Liputan6.com, Silverstone - Tak seperti di musim-musim sebelumnya, MotoGP 2016 justru menghadirkan banyak kejutan. Podium juara tak lagi didominasi para pembalap Movistar Yamaha atau Repsol Honda. Bisa dibilang, tahun ini adalah momen munculnya para juara baru.
Memasuki era 2000-an, persaingan MotoGP terlihat sedikit membosankan. Itu karena para pembalap yang menjadi juara selalu bisa ditebak. Musim di mana ada pembalap yang tampil mengejutkan bisa dihitung jari.
Valentino Rossi menjadi pembalap yang paling menuai banyak kesuksesan di era 2000-an. Tercatat, pembalap asal Italia itu mampu mengumpulkan tujuh gelar juara. Sedangkan pembalap yang tampil mengejutkan hanya Kenny Roberts (2000) dan Casey Stoner (2007) saat masih memperkuat Ducati.
Musim ini, persaingan menuju takhta juara dunia memang masih didominasi para pembalap top. Namun, MotoGP 2016 jauh lebih berwarna karena kemunculan para juara baru. Tercatat, ada empat juara baru di musim ini.
Advertisement
1. Jack Miller
1. Jack Miller
Kesuksesan Miller diukir ketika melakoni balapan MotoGP Belanda 2016 di Sirkuit Assen, 27 Juni 2016. Balapan itu sendiri memang berlangsung dramatis. Pasalnya, balapan sempat dihentikan di lap ke-14 akibat hujan deras yang mengguyur lintasan.
Ketika start diulang, Miller sukses mengambil keuntungan dari tumbangnya sejumlah pembalap. Ia pun menyelesaikan balapan 12 lap dengan waktu 22 menit 17,447 detik, unggul 1,991 detik atas Marquez.
Buat Miller, itu adalah kemenangan perdananya sejak promosi ke MotoGP pada 2015. Itu juga menjadi kemenangan perdana dalam sejarah tim Marc VDS.
2. Andrea Iannone
2. Andrea Iannone
Sejak musim lalu, Iannone sudah disebut-sebut sebagai salah satu pembalap berbakat MotoGP. Penampilannya meningkat tajam setelah ditarik Ducati dari tim satelit Pramac Racing pada 2015. Buktinya, ia finis di urutan kelima klasemen pembalap.
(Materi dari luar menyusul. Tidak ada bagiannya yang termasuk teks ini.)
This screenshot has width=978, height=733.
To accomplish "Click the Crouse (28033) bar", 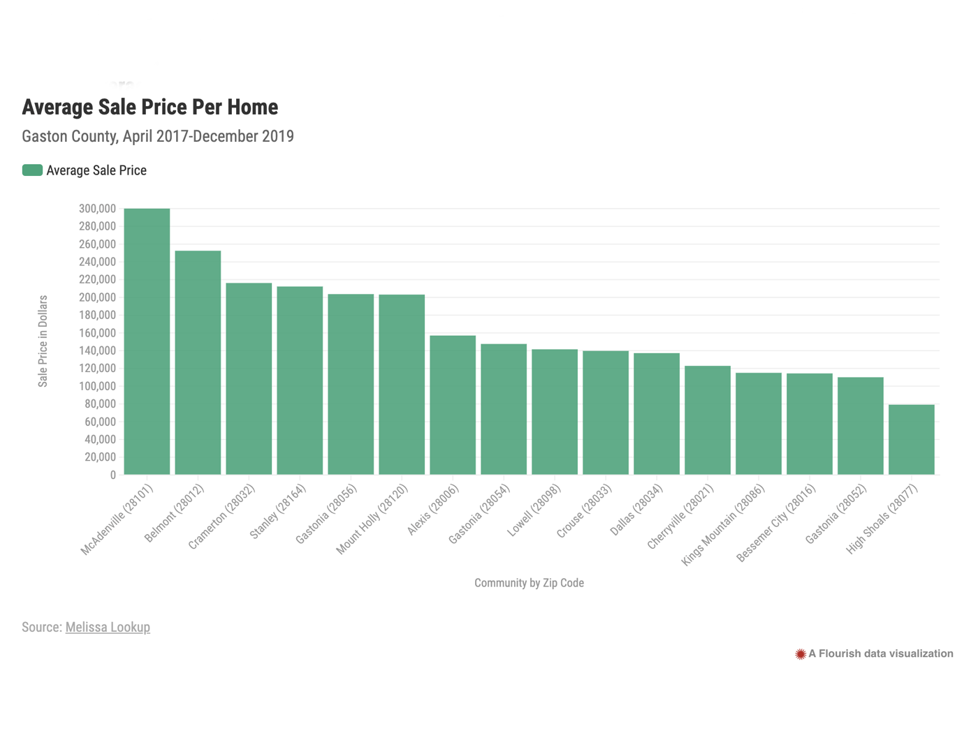I will (606, 413).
Musim ini, ia memang masih tertahan di urutan keenam klasemen pembalap. Namun, ia sudah menciptakan kejutan besar dalam sejarah Ducati. Ya, Iannone sukses menghapus dahaga kemenangan Ducati selama enam tahun.
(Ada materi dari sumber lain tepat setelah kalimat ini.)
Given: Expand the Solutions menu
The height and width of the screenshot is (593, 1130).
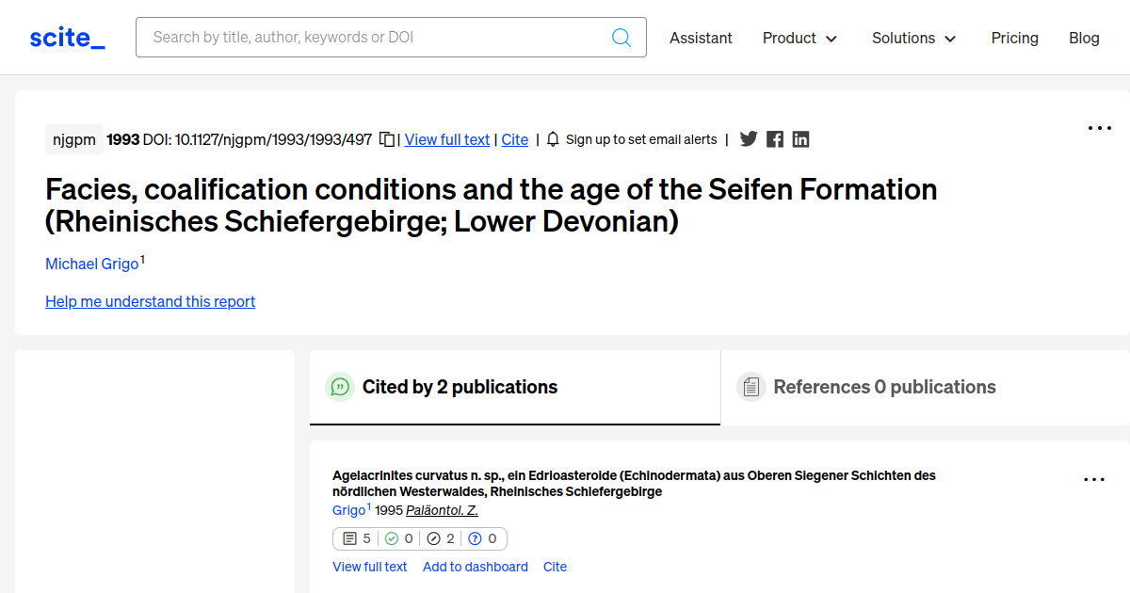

Sukses pembalap asal Italia itu terukir pada MotoGP Austria di Sirkuit Red Bull Ring, 14 Agustus 2016. Balapan itu memang menjadi ajang unjuk gigi para pembalap Ducati yang tampil dominan sejak latihan bebas pertama.
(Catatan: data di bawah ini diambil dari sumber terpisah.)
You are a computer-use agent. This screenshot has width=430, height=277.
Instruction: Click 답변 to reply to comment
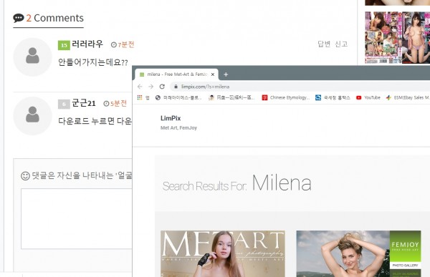point(324,44)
Saat balapan digelar, Iannone sudah memimpin sejak awal. Meski sempat disalip Rossi dan Jorge Lorenzo, Iannone mampu melahap balapan 28 lap dengan waktu 39 menit 46,255 detik, unggul 0,938 detik atas rekan setimnya, Andrea Dovizioso. Sukses itu menjadi kemenangan perdana Iannone di MotoGP.